$25,500,000 Interest Only Bridge Financing for an Industrial Park Reposition in St. Louis, Missouri
Rate: One-Month LIBOR + 2.40%
Loan to Cost: 100% of the projected CapEx/TI/LC costs to stabilization with no additional borrower equity required
Loan to Stable Value: 70%
Term: Three years plus two one-year extension options
Amortization: Two years interest only; 25-year amortization thereafter
Lender Fee: 0.625%
Prepayment: 1% of the outstanding loan balance months 1-12; Open thereafter
George Smith Partners secured $25,500,000 in bridge financing collateralized by a 72% occupied, multi-tenant, 55-acre industrial park in St. Louis, Missouri. Sized to 70% of as-stable value, proceeds from the interest-only bridge loan were used to refinance out two existing permanent loans, cover closing costs and fund 100% of future costs, including CapEx and leasing costs, associated with the final reposition of the 100-year-old industrial park. The borrower had previously upgraded a portion of the Property, including replacing obsolete structures with new tilt-up buildings, however wanted to also take advantage of recent lease expirations within the functionally obsolete suites. The financing secured by GSP will allow the Borrower to modernize and upgrade the structures in an effort to further improve the park and capitalize on St. Louis’s strong industrial market fundamentals, and the Borrower will benefit from the resulting higher rents and additional cash flow after debt service without having to invest additional equity.

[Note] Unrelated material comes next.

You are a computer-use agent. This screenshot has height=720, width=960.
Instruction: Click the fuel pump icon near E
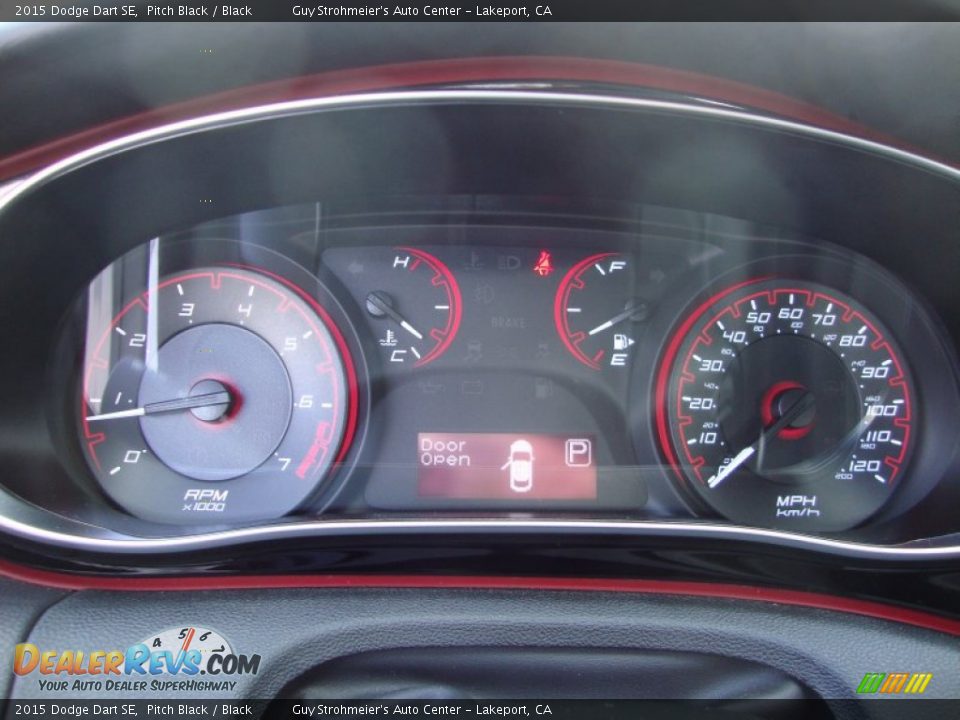(621, 342)
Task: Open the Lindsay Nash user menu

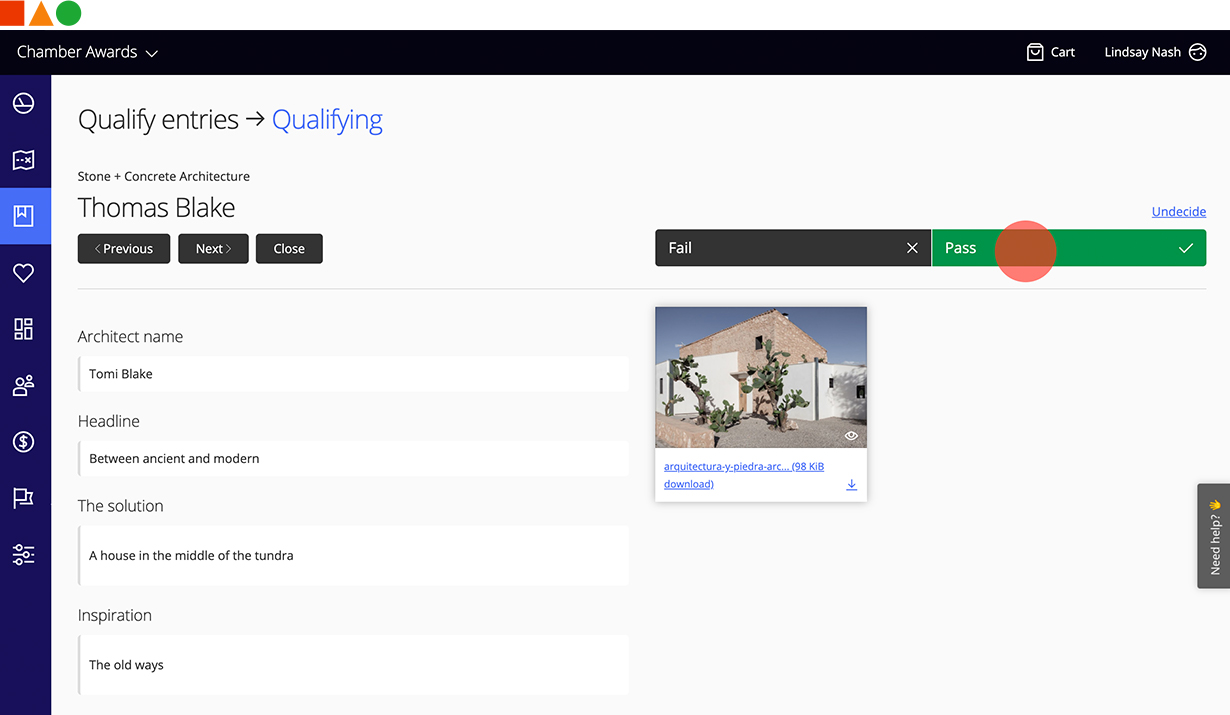Action: click(1154, 52)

The Property’s existing improvements vary with respect to age, functionality and uses, which made it difficult for the borrower to define a specific suite-by-suite future funding budget. In line with the flexibility required by Borrower’s business plan, the Lender allowed the future loan funds to be pooled in lieu of allocating the capital budget on a suite-by-suite basis since the re-tenanting costs will vary based on each future tenants’ specific use. The loan also provides flexibility with interest paid only on drawn funds plus a nominal 1% prepayment penalty during only the first 12 months of loan term allowing payoff at par thereafter.